● Kutipan Dokumen
>>>
Menurut laporan We Are Social (2024), pengguna aktif media sosial di Indonesia mencapai 167 juta, atau 60 persen dari populasi. Ini berarti mayoritas pemilih potensial terkoneksi dengan algoritma. Artinya pula, strategi digital saat ini bukan sekadar pelengkap, tapi menjadi kanal utama mobilisasi massa. Siapa pun yang ingin menang harus bisa memimpin narasi digital.
Laporan LIPI tahun 2022 menyebutkan bahwa 72 persen anak muda Indonesia mengaku mendapatkan informasi politik pertama kali dari media sosial. Ini menandakan bahwa pengaruh konten dalam membentuk opini publik sangat signifikan. Akan tetapi, ini bukan tanpa risiko. Ketika popularitas lebih penting ketimbang kompetensi, demokrasi tergelincir menjadi teatrikal. Politik menjadi pertunjukan alias show, bukan perdebatan gagasan.
Sensasi bukan subtansi
Jika politik disajikan hanya sebagai pertunjukan, maka publik terlatih untuk memilih berdasarkan sensasi, bukan substansi. Buntutnya, pilihan politik berubah menjadi pilihan emosional yang instan. Di sinilah letak ironi kontenkrasi. Ia demokratis karena semua orang bisa bersuara, tetapi juga manipulatif. Kenapa? Karena algoritma memfilter realitas.
Alih-alih memperkaya ruang publik dengan keragaman pandangan, algoritma justru menyaring realitas berdasarkan logika keterlibatan dan klik. Demokrasi pun kehilangan kedalamannya ketika interaksi politik direduksi hanya menjadi reaksi terhadap konten dengan memberi like, membagikan unggahan, atau menulis komentar tanpa refleksi.
<<<
● Informasi yang Diberikan
>>>
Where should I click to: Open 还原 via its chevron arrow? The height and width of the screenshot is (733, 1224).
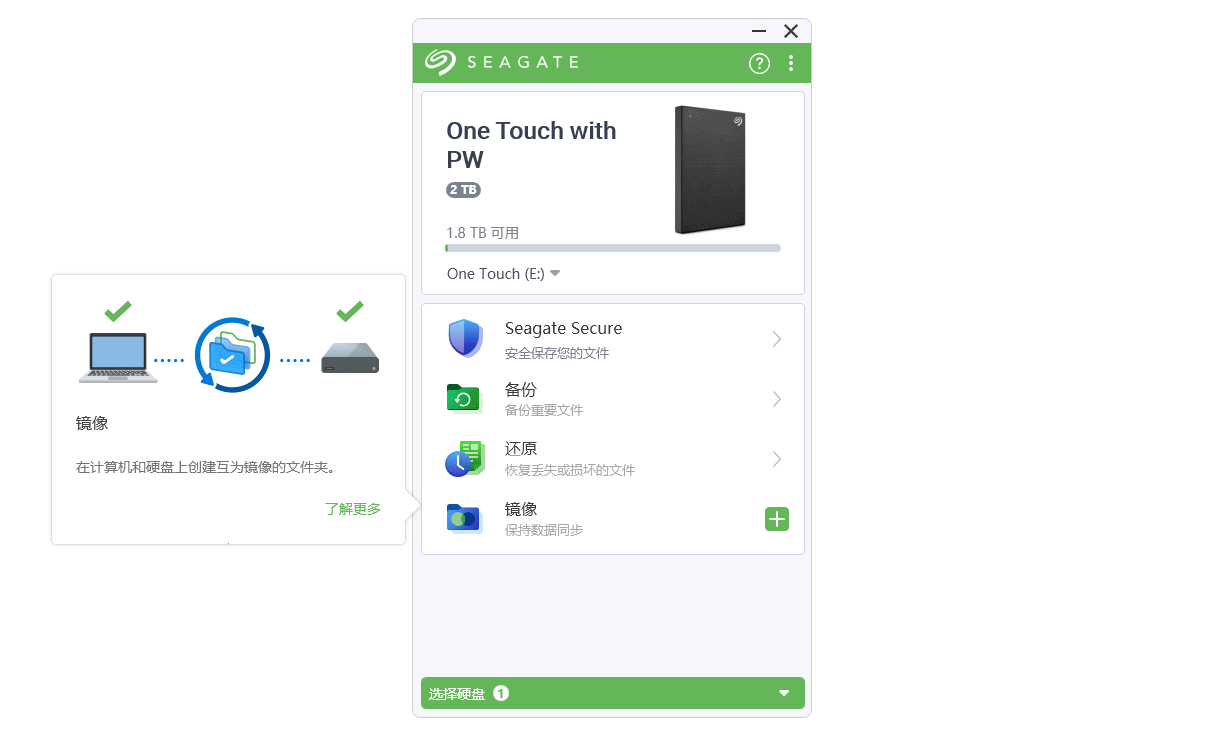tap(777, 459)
<<<
>>>
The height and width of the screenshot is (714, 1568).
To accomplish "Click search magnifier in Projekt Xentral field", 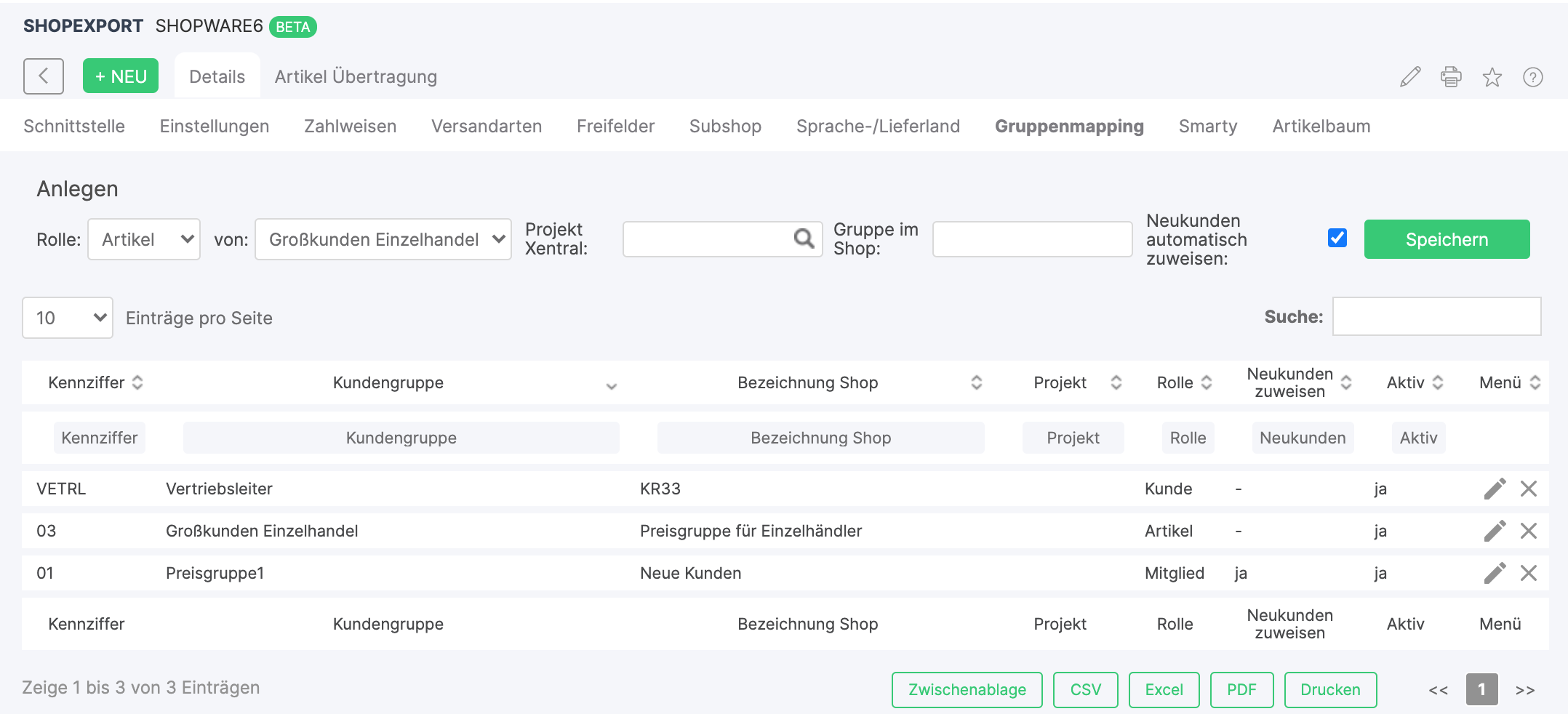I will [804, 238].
<<<
● Tujuan 1
Terjemahkan ke dalam bahasa Inggris kalimat dari kutipan tentang politik di media sosial ini: "Ketika popularitas lebih penting ketimbang kompetensi, demokrasi tergelincir menjadi teatrikal."
● Tujuan 2
Sebutkan semua bentuk reaksi terhadap konten yang menjadi wujud interaksi politik menurut kutipan tentang politik di media sosial.
● Tujuan 3
Lanjutkan kutipan tentang politik di media sosial mulai dari kalimat terakhirnya.

● Hasil Akhir 1
When popularity matters more than competence, democracy slips into theatrics.

● Hasil Akhir 2
- memberi like
- membagikan unggahan
- menulis komentar tanpa refleksi

● Hasil Akhir 3
Lebih dari itu, platform digital kini bukan lagi sekadar sarana komunikasi. Ia telah menjelma menjadi mesin pembentuk opini publik. Facebook, Twitter (kini X), TikTok, dan YouTube, semuanya bekerja dengan algoritma yang dirancang untuk memaksimalkan waktu tayang dan keterlibatan emosional pengguna. Akibatnya, kita hidup dalam echo chamber—ruang gema digital—yang memperkuat bias kita sendiri.
Informasi yang hadir tidak lagi memperluas wawasan atau mendorong dialog lintas pandangan, melainkan justru mengukuhkan keyakinan semula dan mempersempit sudut pandang. Di sinilah bahaya sebenarnya. Demokrasi tidak lagi dibangun lewat diskusi yang tenang dan masuk akal, melainkan lewat penyebaran emosi -- amarah, takut, atau rasa senang -- yang diatur oleh mesin algoritma.
Dalam konteks Indonesia, fenomena echo chamber di media sosial semakin diperparah oleh kehadiran pendengung politik atau buzzer. Dengan produksi konten yang masif dan sistematis, para buzzer tidak hanya menyebarkan narasi tertentu, tetapi juga memecah belah, mengarahkan opini publik, dan membingkai lawan politik sebagai ancaman. Akibatnya, ruang digital kita semakin disesaki polarisasi, bukan ruang untuk pertukaran gagasan yang konstruktif.
Dan konten yang terus-menerus hadir di linimasa media sosial membentuk persepsi publik seolah itulah kenyataan yang sebenarnya. Konsumsi berulang terhadap narasi yang sama melahirkan apa yang bisa disebut kebenaran semu. Maka, politik pun berubah. Ia bukan lagi soal ideologi atau program, melainkan soal konsistensi dalam menyajikan konten. Bahkan, kesederhanaan dan kesahajaan kini menjadi strategi yang dipertontonkan, di mana sikap yang tampak "apa adanya" berubah menjadi komoditas elektoral yang sangat bernilai.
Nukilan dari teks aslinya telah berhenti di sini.